=== Data for the task ===
- Opening Delimiter -

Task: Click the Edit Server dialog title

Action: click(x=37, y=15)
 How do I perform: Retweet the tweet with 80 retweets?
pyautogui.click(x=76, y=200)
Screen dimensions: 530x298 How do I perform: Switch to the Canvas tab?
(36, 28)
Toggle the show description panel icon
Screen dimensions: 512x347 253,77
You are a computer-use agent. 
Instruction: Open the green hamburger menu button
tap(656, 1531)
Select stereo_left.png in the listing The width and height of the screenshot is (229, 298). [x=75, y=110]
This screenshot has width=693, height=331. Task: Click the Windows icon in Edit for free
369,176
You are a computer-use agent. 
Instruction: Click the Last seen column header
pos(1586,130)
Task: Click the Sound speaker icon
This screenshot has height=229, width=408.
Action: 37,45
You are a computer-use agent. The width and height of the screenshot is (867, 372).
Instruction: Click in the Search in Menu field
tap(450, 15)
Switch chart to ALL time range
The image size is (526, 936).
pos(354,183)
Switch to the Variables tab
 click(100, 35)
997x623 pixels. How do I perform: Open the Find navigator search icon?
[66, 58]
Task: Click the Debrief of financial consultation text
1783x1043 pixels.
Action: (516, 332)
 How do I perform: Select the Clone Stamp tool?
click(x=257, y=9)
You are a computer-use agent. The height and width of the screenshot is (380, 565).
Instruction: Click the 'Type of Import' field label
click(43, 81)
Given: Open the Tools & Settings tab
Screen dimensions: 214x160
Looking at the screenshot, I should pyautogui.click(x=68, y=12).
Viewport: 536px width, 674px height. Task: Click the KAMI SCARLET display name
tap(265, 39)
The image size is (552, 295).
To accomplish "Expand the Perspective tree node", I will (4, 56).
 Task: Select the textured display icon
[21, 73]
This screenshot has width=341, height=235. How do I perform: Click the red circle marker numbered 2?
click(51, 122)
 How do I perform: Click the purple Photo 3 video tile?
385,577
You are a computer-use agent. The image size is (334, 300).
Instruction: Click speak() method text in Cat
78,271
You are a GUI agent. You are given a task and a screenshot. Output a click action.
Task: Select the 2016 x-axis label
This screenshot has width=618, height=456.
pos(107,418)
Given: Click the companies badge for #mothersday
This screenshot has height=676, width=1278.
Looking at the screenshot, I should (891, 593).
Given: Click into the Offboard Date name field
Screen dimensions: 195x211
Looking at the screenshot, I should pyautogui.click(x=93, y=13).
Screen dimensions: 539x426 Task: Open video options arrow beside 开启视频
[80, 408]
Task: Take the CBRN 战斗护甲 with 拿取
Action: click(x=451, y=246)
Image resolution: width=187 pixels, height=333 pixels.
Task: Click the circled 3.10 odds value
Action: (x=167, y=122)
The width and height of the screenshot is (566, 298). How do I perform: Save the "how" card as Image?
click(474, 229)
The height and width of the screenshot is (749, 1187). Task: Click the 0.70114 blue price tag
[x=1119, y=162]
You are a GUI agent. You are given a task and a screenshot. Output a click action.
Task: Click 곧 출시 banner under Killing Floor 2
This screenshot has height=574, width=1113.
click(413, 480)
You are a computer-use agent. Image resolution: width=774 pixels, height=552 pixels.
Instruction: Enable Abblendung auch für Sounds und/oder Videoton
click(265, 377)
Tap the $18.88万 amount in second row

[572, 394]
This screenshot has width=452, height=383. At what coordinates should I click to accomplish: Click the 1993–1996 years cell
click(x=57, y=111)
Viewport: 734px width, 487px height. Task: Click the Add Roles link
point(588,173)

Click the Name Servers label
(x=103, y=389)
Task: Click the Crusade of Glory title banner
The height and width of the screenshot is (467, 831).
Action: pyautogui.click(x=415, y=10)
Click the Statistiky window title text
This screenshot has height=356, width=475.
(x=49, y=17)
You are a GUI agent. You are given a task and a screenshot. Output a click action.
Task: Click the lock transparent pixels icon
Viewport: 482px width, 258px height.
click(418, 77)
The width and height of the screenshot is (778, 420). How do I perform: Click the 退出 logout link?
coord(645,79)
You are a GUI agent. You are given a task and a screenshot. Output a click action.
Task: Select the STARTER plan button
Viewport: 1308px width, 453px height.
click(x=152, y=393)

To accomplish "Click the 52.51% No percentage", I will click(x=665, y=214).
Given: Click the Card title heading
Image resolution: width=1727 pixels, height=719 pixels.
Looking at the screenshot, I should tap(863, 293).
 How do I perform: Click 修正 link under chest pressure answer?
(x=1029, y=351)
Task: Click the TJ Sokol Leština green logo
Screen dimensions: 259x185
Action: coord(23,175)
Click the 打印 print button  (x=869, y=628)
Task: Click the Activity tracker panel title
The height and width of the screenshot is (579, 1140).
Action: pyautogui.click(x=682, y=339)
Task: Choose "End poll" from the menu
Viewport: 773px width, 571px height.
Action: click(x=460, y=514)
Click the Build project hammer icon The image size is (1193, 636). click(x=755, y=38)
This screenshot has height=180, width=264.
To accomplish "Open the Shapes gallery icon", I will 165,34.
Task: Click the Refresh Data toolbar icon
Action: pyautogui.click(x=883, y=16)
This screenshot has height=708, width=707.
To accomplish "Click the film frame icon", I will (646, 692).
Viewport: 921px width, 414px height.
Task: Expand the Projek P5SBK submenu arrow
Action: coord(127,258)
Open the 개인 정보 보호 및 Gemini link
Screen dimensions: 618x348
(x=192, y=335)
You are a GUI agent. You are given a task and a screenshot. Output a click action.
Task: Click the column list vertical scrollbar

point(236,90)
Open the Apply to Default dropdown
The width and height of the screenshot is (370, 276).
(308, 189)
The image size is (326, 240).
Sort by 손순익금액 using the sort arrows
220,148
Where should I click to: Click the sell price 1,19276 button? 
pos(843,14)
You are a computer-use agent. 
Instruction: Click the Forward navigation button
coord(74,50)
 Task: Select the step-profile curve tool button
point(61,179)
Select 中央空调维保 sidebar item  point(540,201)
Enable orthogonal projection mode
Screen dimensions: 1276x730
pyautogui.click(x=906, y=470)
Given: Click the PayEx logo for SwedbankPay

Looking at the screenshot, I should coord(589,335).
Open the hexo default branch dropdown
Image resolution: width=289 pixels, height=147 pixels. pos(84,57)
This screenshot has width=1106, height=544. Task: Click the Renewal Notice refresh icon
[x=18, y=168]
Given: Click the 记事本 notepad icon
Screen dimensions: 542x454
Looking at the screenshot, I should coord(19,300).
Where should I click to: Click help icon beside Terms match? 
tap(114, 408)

- Closing Delimiter -

=== Exercise ===
Print exactly the lines of the records from the one containing "Screen dimensions: 1276x730" through the end, and nothing besides them.

=== Result below ===
Screen dimensions: 1276x730
pyautogui.click(x=906, y=470)
Given: Click the PayEx logo for SwedbankPay

Looking at the screenshot, I should coord(589,335).
Open the hexo default branch dropdown
Image resolution: width=289 pixels, height=147 pixels. pos(84,57)
This screenshot has width=1106, height=544. Task: Click the Renewal Notice refresh icon
[x=18, y=168]
Given: Click the 记事本 notepad icon
Screen dimensions: 542x454
Looking at the screenshot, I should coord(19,300).
Where should I click to: Click help icon beside Terms match? 
tap(114, 408)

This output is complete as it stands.